## WHAT TO WORK ON
Find where "Where should I click to: Tap" appears in the records below, then return that line and every later line exactly, stopping only at the last line.

Stored items:
|---|

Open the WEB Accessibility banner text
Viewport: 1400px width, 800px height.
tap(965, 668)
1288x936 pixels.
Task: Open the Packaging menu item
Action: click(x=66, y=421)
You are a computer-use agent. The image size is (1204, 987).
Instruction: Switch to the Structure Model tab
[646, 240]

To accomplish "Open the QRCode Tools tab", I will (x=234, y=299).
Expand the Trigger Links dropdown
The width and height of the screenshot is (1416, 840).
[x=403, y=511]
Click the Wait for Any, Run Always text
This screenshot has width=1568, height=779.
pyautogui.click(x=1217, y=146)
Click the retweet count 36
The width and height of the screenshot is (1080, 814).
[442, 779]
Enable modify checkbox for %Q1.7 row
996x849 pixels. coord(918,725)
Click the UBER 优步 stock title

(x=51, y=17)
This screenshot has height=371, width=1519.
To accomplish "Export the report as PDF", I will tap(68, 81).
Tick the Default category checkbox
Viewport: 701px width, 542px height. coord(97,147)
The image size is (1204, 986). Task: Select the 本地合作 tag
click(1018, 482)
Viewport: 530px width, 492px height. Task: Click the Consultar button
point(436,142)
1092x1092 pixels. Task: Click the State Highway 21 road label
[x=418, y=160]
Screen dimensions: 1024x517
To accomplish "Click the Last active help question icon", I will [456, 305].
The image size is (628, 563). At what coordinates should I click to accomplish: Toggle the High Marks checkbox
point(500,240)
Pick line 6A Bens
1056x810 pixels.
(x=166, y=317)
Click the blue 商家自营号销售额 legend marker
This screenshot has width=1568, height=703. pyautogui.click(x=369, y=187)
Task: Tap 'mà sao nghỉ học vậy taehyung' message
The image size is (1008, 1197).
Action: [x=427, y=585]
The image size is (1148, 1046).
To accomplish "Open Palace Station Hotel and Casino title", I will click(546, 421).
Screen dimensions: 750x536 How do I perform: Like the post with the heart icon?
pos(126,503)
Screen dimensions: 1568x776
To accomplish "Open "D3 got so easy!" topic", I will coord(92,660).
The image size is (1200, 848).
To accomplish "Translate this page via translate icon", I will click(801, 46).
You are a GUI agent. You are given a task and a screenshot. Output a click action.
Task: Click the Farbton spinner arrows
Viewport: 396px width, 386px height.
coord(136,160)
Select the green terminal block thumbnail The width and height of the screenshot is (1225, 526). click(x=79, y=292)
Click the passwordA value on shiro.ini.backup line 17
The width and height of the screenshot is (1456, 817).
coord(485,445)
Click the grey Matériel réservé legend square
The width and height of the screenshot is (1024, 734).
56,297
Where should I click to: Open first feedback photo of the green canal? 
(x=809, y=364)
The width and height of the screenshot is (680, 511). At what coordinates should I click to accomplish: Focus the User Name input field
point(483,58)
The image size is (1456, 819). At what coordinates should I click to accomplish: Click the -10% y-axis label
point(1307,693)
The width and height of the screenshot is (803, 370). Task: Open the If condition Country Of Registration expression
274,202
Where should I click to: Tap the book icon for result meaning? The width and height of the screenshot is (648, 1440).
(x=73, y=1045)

|---|

## ANSWER FOR THIS EXERCISE
Where should I click to: Tap the book icon for result meaning? The width and height of the screenshot is (648, 1440).
(x=73, y=1045)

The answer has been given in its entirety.